Selected excerpt:
Interest rates bewitch markets

If in the next few months inflation rates start to fall away as expected, central banks may be able to go slower on the rate rises than their current rhetoric suggests.

| 6 min read

Much of the bearish action in markets this year has resulted from the words and actions of central banks. Most of them have faced high and rising inflation and have had to report price rises well ahead of forecasts they made a year ago. Most are now starting to raise rates and warning markets of more rises to come.

When interest rates are rising bonds sell-off because higher rates means lower bond prices, as they adjust to the need to offer a higher income relative to their capital value. Shares can also sell-off as analysts work out what higher rates might do to company costs and to demand. The idea behind raising rates is to deter people and companies from borrowing so much to reduce demand financed on credit. It is also designed to squeeze the spending power of all those people and companies that have borrowed in the past and will need to pay more interest if their loans are at floating rates.

Developed-emerging split

The pattern of rates show that the world has been divided into the advanced countries and the emerging markets economies for some time. Rates have stayed a lot higher in the emerging world as inflation has been a more recurrent problem there. Some of these countries have serious problems with very fast inflation, leading to interest rates of 49% in Argentina, 14% in Turkey and 12.75% in Brazil. The Turkish President wants to cut rates as he disagrees with the policy of curbing inflation through money tightening. China and India, with rates of 3.7% and 4%, have kept rates higher than the advanced countries to contain inflation.

The advanced countries managed to keep inflation around 2% for many years after the banking crisis of 2008 with interest rates depressed close to zero. That is now changing fast, as the authorities wake up to the lively inflation that they allowed to develop last year and this. The US and UK are up to 1%, New Zealand has reached 2% and South Korea 1.75%. Most are on a journey to higher rates. Japan is the exception, with rates around zero and still little inflation to worry about.

These rate rises actual and planned have led to bond price falls to increase the rate of interest you can acquire by buying a bond which pays a regular fixed income. The ten-year country bonds in many cases were offered not much above zero during the Covid-19 disruptions, buoyed by aggressive central bank buying of these instruments. Today the yields have risen to more than 3% for the US, Canada, New Zealand and Australia, to more than 2% for the UK and over 1% for Switzerland. Within the Eurozone, German bunds now offer 1.3% compared to zero in 2020, whilst Greek and Italian bonds are well over 3%.

Support props vary

The bond markets are receiving different levels of support. In Japan, the money creation and bond buying continues to keep interest rates down. In the Eurozone too, money creation and bond buying are continuing throughout the second quarter of 2022, though most expect it to end by next month. The Bank of England stopped special bond buying programmes at the end of last year and the Fed at the end of the first quarter this year. There are arguments in all the main places outside Japan about whether and how quickly the central bank bond portfolios should be wound down and by how much short-term rates should be increased.

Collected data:

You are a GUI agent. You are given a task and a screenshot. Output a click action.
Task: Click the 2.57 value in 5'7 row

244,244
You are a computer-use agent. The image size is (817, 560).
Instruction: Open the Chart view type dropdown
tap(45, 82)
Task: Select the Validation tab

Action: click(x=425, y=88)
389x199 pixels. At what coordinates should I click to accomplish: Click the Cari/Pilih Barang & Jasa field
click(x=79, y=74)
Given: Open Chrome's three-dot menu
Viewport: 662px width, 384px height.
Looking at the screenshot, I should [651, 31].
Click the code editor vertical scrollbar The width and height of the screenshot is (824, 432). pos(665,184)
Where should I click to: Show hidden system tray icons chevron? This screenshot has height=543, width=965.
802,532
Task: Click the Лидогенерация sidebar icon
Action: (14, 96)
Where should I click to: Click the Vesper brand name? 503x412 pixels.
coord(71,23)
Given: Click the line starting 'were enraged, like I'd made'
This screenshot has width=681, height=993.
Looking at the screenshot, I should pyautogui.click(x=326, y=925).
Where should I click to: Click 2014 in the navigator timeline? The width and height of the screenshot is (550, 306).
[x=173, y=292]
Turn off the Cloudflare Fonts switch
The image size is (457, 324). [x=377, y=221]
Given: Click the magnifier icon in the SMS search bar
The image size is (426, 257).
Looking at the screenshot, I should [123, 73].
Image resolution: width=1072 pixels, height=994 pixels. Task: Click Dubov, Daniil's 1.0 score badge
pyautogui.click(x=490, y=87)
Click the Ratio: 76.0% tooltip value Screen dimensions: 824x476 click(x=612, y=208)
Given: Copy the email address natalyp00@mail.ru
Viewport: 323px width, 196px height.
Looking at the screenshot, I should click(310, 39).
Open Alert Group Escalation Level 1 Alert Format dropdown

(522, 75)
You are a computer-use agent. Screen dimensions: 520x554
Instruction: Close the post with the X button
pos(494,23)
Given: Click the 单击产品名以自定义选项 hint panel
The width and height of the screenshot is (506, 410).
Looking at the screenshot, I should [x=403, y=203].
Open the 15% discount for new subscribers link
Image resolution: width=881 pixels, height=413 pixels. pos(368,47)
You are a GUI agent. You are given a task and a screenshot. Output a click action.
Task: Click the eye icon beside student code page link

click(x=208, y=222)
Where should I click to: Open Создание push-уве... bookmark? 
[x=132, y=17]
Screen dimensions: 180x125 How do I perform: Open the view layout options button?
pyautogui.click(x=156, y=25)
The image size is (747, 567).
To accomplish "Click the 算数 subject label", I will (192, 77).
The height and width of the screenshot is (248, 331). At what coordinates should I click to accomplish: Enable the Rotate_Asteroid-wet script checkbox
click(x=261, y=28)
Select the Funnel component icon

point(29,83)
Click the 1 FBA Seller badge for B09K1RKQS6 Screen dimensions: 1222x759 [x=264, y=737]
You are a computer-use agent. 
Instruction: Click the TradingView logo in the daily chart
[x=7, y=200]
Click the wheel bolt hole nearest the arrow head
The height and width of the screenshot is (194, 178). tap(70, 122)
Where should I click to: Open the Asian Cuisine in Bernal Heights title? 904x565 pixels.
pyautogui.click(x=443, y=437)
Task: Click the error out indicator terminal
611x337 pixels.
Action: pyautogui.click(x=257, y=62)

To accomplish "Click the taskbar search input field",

Problems to solve:
**a.** Reproduce the passage on interest rates word for word, everything from "These rate rises" down to "well over 3%.".
**b.** In the paragraph of the interest rates passage that begins "The pattern of rates show", list every country whose interest rate is given, along with that rate.

Answers per task:
**a.**
These rate rises actual and planned have led to bond price falls to increase the rate of interest you can acquire by buying a bond which pays a regular fixed income. The ten-year country bonds in many cases were offered not much above zero during the Covid-19 disruptions, buoyed by aggressive central bank buying of these instruments. Today the yields have risen to more than 3% for the US, Canada, New Zealand and Australia, to more than 2% for the UK and over 1% for Switzerland. Within the Eurozone, German bunds now offer 1.3% compared to zero in 2020, whilst Greek and Italian bonds are well over 3%.

**b.**
- Argentina: 49%
- Turkey: 14%
- Brazil: 12.75%
- China: 3.7%
- India: 4%